**Task instructions:** Needed from the entries below: every line that holds the word "agent".

◇ ◇ ◇ ◇ ◇

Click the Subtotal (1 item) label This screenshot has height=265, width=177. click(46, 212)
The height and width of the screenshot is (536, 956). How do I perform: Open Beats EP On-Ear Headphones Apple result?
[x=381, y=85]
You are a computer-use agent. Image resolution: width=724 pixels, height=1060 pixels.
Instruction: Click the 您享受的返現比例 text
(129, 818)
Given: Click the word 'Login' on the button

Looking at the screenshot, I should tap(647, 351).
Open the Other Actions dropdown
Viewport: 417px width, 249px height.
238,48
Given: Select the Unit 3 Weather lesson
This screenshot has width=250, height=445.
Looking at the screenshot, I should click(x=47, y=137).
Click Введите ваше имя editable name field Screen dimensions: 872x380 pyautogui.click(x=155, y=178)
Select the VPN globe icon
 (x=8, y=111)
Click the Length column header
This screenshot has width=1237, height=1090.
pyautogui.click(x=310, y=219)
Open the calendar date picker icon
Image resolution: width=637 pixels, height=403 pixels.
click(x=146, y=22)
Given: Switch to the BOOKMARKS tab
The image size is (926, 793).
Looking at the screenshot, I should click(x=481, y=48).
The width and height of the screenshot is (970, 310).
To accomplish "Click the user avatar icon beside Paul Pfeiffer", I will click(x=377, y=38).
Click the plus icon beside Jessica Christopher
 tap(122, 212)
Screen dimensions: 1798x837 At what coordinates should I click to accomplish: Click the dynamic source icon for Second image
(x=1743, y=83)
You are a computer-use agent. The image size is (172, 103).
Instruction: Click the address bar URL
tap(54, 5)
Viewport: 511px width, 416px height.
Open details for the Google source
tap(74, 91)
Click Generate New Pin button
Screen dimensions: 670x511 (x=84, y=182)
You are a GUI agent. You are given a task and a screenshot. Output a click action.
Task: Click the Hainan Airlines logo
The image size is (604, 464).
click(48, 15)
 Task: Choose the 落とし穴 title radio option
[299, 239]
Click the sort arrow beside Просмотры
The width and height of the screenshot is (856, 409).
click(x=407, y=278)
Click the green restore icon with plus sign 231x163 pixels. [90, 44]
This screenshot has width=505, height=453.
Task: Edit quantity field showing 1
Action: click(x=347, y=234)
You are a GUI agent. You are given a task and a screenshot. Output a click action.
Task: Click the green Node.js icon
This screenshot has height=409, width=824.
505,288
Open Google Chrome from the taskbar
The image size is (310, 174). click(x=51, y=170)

◇ ◇ ◇ ◇ ◇

**Exercise result:**
You are a computer-use agent. Image resolution: width=724 pixels, height=1060 pixels.
You are a computer-use agent. The image size is (172, 103).
You are a GUI agent. You are given a task and a screenshot. Output a click action.
You are a GUI agent. You are given a task and a screenshot. Output a click action.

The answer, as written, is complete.